Association between testosterone levels and risk of future rheumatoid arthritis in men: a population-based case–control study
- Mitra Pikwer1,
- Aleksander Giwercman2,
- Ulf Bergström1,
- Jan-Åke Nilsson1,
- Lennart T H Jacobsson1,3,
- Carl Turesson1
- 1Section of Rheumatology, Department of Clinical Sciences, Lund University, Malmö, Sweden
- 2Reproductive Medicine Centre (RMC), Skåne University Hospital, Lund University, Malmö, Sweden
- 3Department of Rheumatology and Inflammation Research, The Sahlgrenska Academy, University of Gothenburg, Gothenburg, Sweden
- Correspondence to Dr Mitra Pikwer, Department of Rheumatology, Lund University, Skåne University Hospital, Malmö SE-205 02, Sweden;
- Received 4 October 2012
- Revised 22 December 2012
- Accepted 3 February 2013
- Published Online First 3 April 2013
Objectives Rheumatoid arthritis (RA) is less common among men than women, and sex hormones have been suggested to play a part in the pathogenesis.

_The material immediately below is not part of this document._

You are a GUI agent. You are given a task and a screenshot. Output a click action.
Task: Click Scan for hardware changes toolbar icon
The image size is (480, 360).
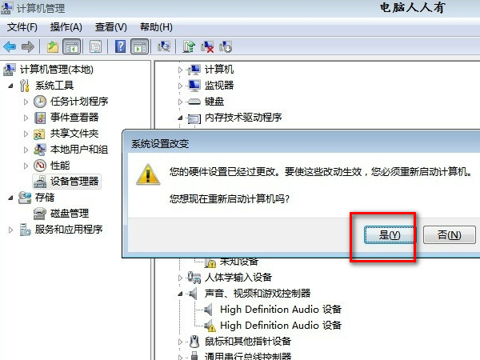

Lower levels of testosterone have been demonstrated in men with RA, but it is not known if these changes precede the disease.
Methods In a nested case–control study, using information and blood samples from a population-based health survey, we identified incident cases of RA by linking the cohort to local and national RA registers. Two controls for each validated case, matched for age, sex and year of screening, were selected from the health survey. Using stored blood samples, collected between 08:00 and 10:00 am after an overnight fast, we analysed levels of testosterone and other reproductive hormones.
Results Serum was available from 104 cases (median time from screening to RA diagnosis 12.7 years (range 1–28); 73% rheumatoid factor (RF) positive at diagnosis or later) and 174 matched controls. In conditional logistic regression models, adjusted for smoking and body mass index, lower levels of testosterone were associated with subsequent development of RF-negative RA (OR 0.31 per SD, 95% CI 0.12 to 0.85), with a weaker association with RF-positive RA (OR 0.87 per SD; 95% CI 0.53 to 1.43). Levels of follicle-stimulating hormone were significantly increased in pre-RF-negative RA (p=0.02), but decreased in pre-RF-positive RA (p=0.02).
Conclusions Lower levels of testosterone were predictive of RF-negative RA, suggesting that hormonal changes precede the onset of RA and affect the disease phenotype.